Whatever Rachel expected when she walked into her bedroom, Gill Murray dressed in her clothes, the sleeves too long, her hair just slightly mussed, was more than she was prepared for. She took a moment, leaning against the door frame, to take it in, a soft smile playing on her lips. And then Gill glanced up and caught her.
“What are you lookin’ at, lady?” she asked, a knowing smile on her face.
“Godzilla, surprisingly small,” Rachel replied, stepping into the room.
“Are you getting in?” Gill asked, patting the bed beside her.
“Oh,” Rachel said, surprised. “I was going to take the settee –”
“Come on, Rachel,” Gill said, and it was the use of her first name that made her go silent. “Live a little.”
So Rachel slid into the bed, still fully clothed, and immediately Gill shoved at her. “Go put on pajamas, what kind of heathen are you?” she asked.
“Bossy,” Rachel muttered, rising from the bed and going to her drawers again, pulling out an oversized shirt and another pair of boxers.
“I’ll close my eyes so you can change,” Gill said, covering her eyes comically with her hands, as if Rachel couldn’t leave the room.
Let her take the lead, Janet had said. So Rachel slipped off her slacks, unbuttoned her shirt, and left them on the floor, not caring at the moment what Gill thought about her if she didn’t put her clothes away perfectly, and slipped on the pajamas, taking her spot back beside Gill. She gently tapped Gill’s hands.
“You can peek now,” she said quietly, and Gill dropped her hands, openly taking in her appearance.
“Thank you,” she said softly. “For picking up the phone when I called.”
“I have to,” Rachel replied. “You’re the boss.”
Gill huffed a quiet laugh, capturing Rachel’s hand between her own again. “You know what I mean.”
“I always know what you mean,” Rachel answered.
“That’s why we call you Sherlock,” Gill had moved closer, so much closer that Rachel couldn’t think, could barely breathe, because if she breathed, if she moved, she’d be touching Gill even more.
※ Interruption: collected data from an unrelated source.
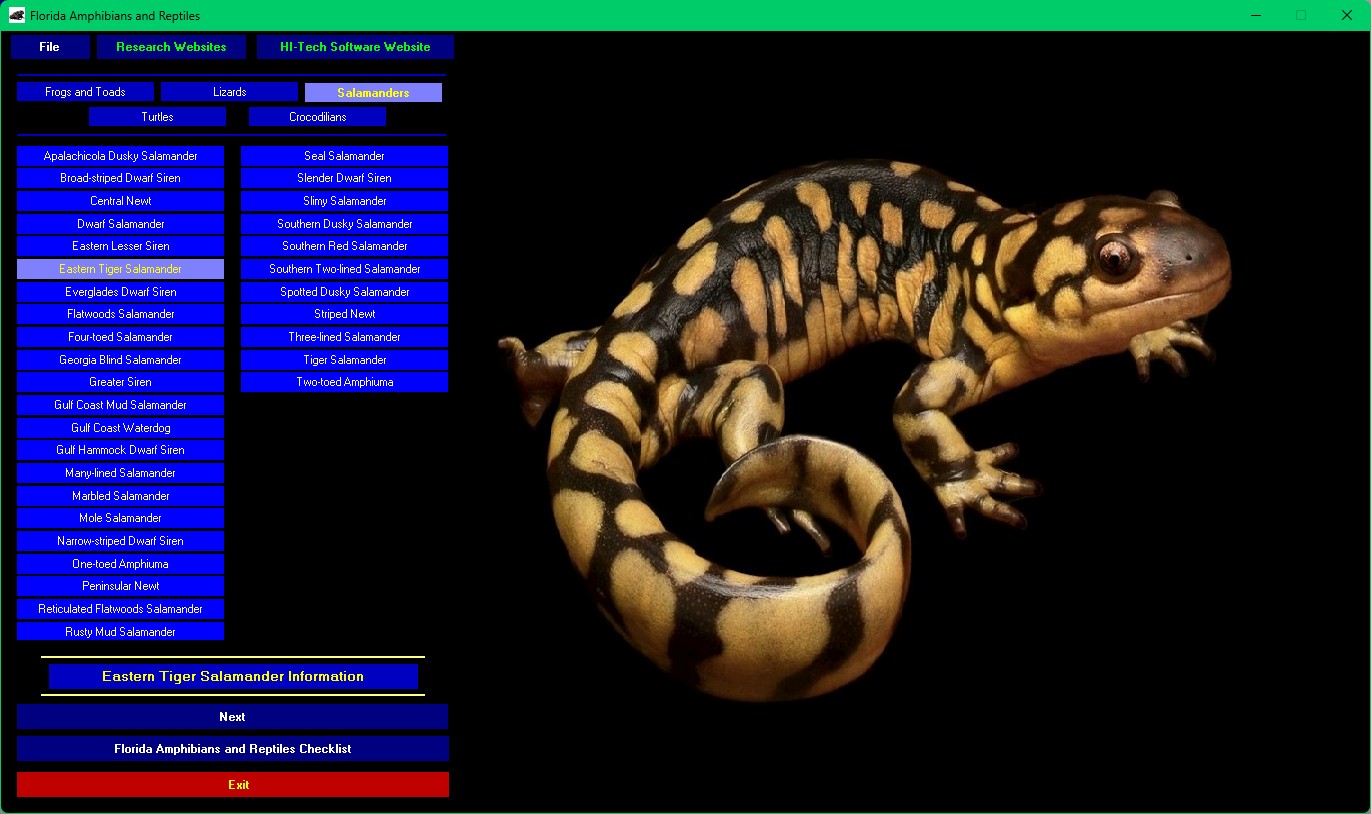Select the Greater Siren species
The width and height of the screenshot is (1371, 814).
(120, 382)
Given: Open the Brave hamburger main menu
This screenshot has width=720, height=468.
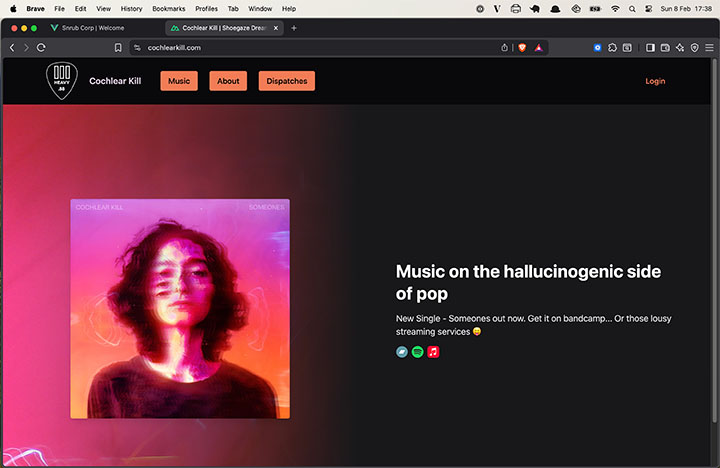Looking at the screenshot, I should click(x=709, y=47).
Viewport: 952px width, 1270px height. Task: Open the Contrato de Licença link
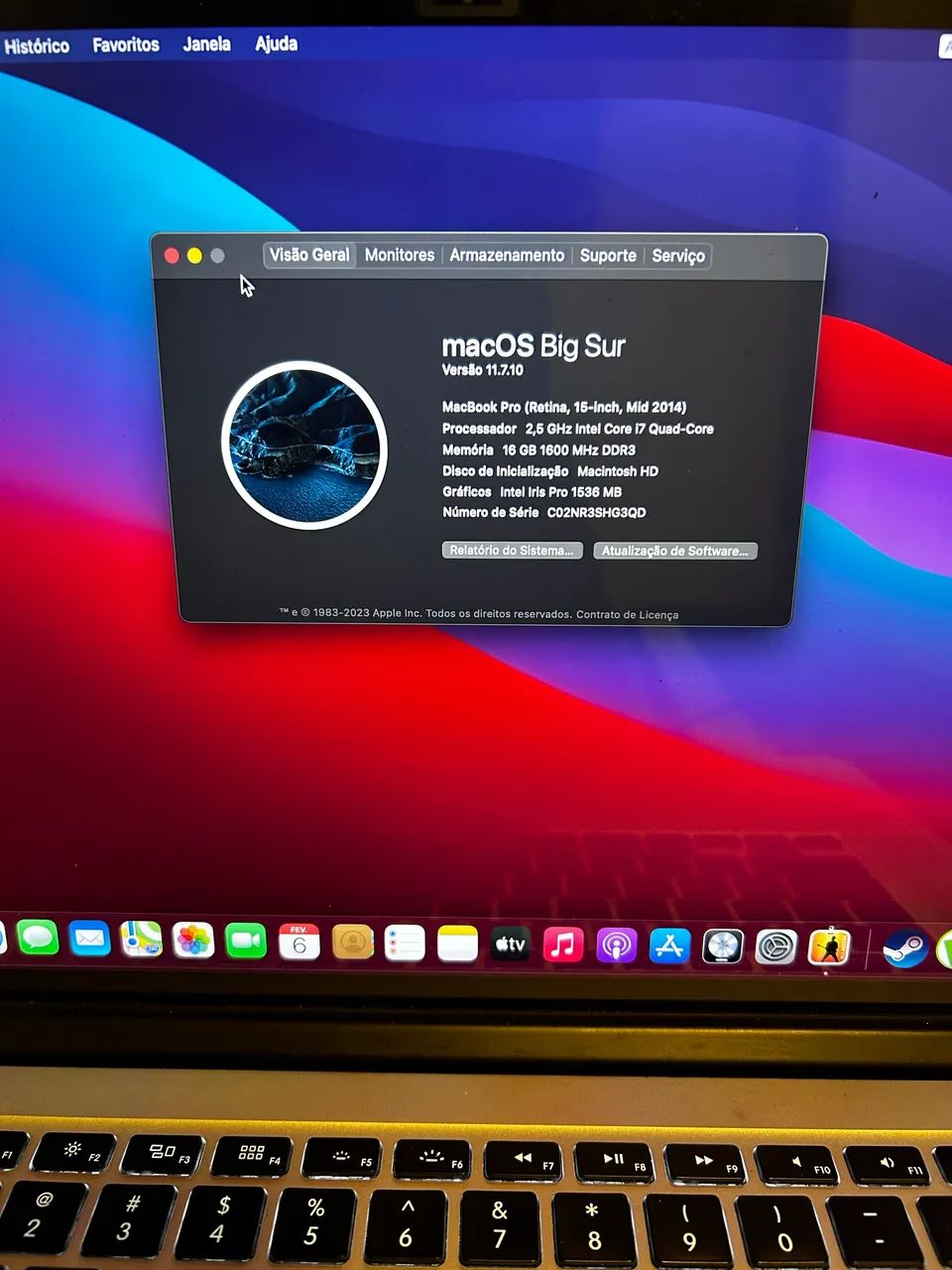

She wanted to ask if this was okay, if Gill thought she was being stupid, or looking too much into it, but then Gill was kissing her, and she couldn’t ask anything anymore.
She was surprisingly gentle, her lips prying away Rachel’s insecurities, replacing them with silent compliments, silent assurances.
“Stop thinking so much, Rach,” she whispered into her mouth and Rachel finally reached for her, the dam breached, and pulled her close, even closer than before, and she could feel Gill hum appreciatively against her mouth.
“Such a quick learner,” Gill said when Rachel pulled back, smug.
“Learned from the best,” Rachel replied, breathless, and dove in for more.